As an Olympian, he has grown as a player, man, and became a father to a beautiful baby girl named Za’Veha Nicole Marie Wade. He credits becoming a father has changed him immensely as he went from being individualistic to having more of a collectivistic approach. Xavier talks about his daughter and her mother, Marveha Ward, in such a positive light.
“Raising Za’Veha with her mother, Marveha, is also a blessing. We can’t believe that we have created our own family. She’s really helpful as well. We work day in and day out to give Za’Veha the perfect life, nothing less. We also want to give her what we didn’t have, which is both parents together, throughout her childhood,” said Wade glowingly.
Playing football at the JUCO level can be mentally draining. The players don’t get the luxury of getting stipends like players do at the division 1 level. They aren’t on meal plans either so a lot of times they are struggling to feed their bodies. Basically, playing football at the JUCO level is like having a Mercedes Benz CLA-250 and not being able to put gas in it. Maybe not that luxurious, but you get the point. He talked about having to balance a multitude of things.
Wade said the main objective is to stay focused as a lot of guys lose focus because they aren’t getting the recognition they feel they deserve on a recruiting level. That is easier said than done and he knows as he has faced a few bumps on the road. Wade lost his job, football season, and had Za’Veha in a series of events that tested his mental fortitude. However, he never folded, and football became an outlet for him.

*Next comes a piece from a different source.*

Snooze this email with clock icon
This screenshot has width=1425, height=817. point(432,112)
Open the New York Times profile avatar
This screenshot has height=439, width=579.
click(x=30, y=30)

Football is therapeutic as it is a sanctuary, a safe-haven, or even a source of relief for some guys as opposed to a mundane avenue some may treat it like. For Wade, football keeps his head from falling off and continues to shape him as a man. When he steps on the field, its electric for him as he feels charged up and ready to go.
He has spent the last two seasons at San Diego Mesa playing for the Olympians. Last season, he had 49 tackles, 2.5 sacks, nine tackle for losses, four blocked kicks, two interceptions, and two pass breakups. That is a lot of activity for a guy that plays defensive end and tackle. He is simply an athlete at his position with active hands in the passing game that disrupt throwing lanes. That art that he has perfected translates to special teams as he can block kicks. Despite being undersized, he gets up-field in a hurry as he can’t be blocked and stops the run. Wade is a student of the game as he watches film and sees plays before they happen. He also plays with a chip on his shoulder one that is not going away any time soon.
Wade understands that he is strong, but his greatest advantage lies in his first two steps as he believes they are faster than most at his position. He knows that he is nowhere near a finished product and wants to get better at every juncture in his game. He models his game after Derek Barnett too as they both wore the same number in college.
Behind every good football player there lies an even better supporter. Xavier gets a great deal of support from Marveha, but also his mother.
“My biggest supporter has been my mom she has been there for me since I was playing Pop Warner for the Balboa Raiders. Everyday, she would watch my practices and of course my games on the weekend,” he stated. “In high school, she didn’t miss one game for four years straight in any condition. She was pregnant with my little brother Keelin during my senior year.”
With that support and commitment to him, he has had the confidence to stick with his dreams of making it big in football. Wade is on the verge of going D1 with offers from San Jose State, Kentucky, Oregon State, and Villanova. He is relishing the opportunity because so many people doubted and glossed over him. He wants them to see what they created by overlooking him.
In the classroom, Wade has the right mindset as he realizes school is just as important as playing ball. He understands that football will not last forever and is studying Kinesiology, the study of body movement. He would like to still be around football in some capacity when he stops playing and believes a career around his major would be a nice segway.